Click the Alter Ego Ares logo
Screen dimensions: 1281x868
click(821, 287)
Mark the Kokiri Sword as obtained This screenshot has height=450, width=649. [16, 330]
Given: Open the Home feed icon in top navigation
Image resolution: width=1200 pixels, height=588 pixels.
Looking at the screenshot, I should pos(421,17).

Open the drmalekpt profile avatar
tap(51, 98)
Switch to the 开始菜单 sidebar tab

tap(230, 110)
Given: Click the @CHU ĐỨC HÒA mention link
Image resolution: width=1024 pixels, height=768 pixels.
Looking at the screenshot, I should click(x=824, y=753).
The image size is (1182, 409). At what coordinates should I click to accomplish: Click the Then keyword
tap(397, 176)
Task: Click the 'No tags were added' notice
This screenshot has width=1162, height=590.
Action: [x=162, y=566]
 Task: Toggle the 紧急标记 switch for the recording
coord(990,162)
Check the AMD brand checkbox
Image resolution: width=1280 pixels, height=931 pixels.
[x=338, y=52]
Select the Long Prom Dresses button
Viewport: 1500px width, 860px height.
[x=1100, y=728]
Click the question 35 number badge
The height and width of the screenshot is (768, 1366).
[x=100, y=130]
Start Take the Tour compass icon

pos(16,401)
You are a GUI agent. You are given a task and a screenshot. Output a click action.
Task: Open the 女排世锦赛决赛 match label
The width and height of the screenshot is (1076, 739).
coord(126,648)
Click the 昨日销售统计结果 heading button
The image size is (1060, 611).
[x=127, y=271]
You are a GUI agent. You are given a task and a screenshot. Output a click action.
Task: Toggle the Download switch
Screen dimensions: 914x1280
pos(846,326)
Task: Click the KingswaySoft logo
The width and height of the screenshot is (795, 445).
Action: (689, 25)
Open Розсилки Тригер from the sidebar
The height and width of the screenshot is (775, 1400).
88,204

--------------------

Problem statement:
Write the data out again in full. Match it word for word.

Solution to this problem:
Click the Alter Ego Ares logo
Screen dimensions: 1281x868
click(821, 287)
Mark the Kokiri Sword as obtained This screenshot has height=450, width=649. [16, 330]
Given: Open the Home feed icon in top navigation
Image resolution: width=1200 pixels, height=588 pixels.
Looking at the screenshot, I should pos(421,17).

Open the drmalekpt profile avatar
tap(51, 98)
Switch to the 开始菜单 sidebar tab

tap(230, 110)
Given: Click the @CHU ĐỨC HÒA mention link
Image resolution: width=1024 pixels, height=768 pixels.
Looking at the screenshot, I should click(x=824, y=753).
The image size is (1182, 409). At what coordinates should I click to accomplish: Click the Then keyword
tap(397, 176)
Task: Click the 'No tags were added' notice
This screenshot has width=1162, height=590.
Action: [x=162, y=566]
 Task: Toggle the 紧急标记 switch for the recording
coord(990,162)
Check the AMD brand checkbox
Image resolution: width=1280 pixels, height=931 pixels.
[x=338, y=52]
Select the Long Prom Dresses button
Viewport: 1500px width, 860px height.
[x=1100, y=728]
Click the question 35 number badge
The height and width of the screenshot is (768, 1366).
[x=100, y=130]
Start Take the Tour compass icon

pos(16,401)
You are a GUI agent. You are given a task and a screenshot. Output a click action.
Task: Open the 女排世锦赛决赛 match label
The width and height of the screenshot is (1076, 739).
coord(126,648)
Click the 昨日销售统计结果 heading button
The image size is (1060, 611).
[x=127, y=271]
You are a GUI agent. You are given a task and a screenshot. Output a click action.
Task: Toggle the Download switch
Screen dimensions: 914x1280
pos(846,326)
Task: Click the KingswaySoft logo
The width and height of the screenshot is (795, 445).
Action: (689, 25)
Open Розсилки Тригер from the sidebar
The height and width of the screenshot is (775, 1400).
88,204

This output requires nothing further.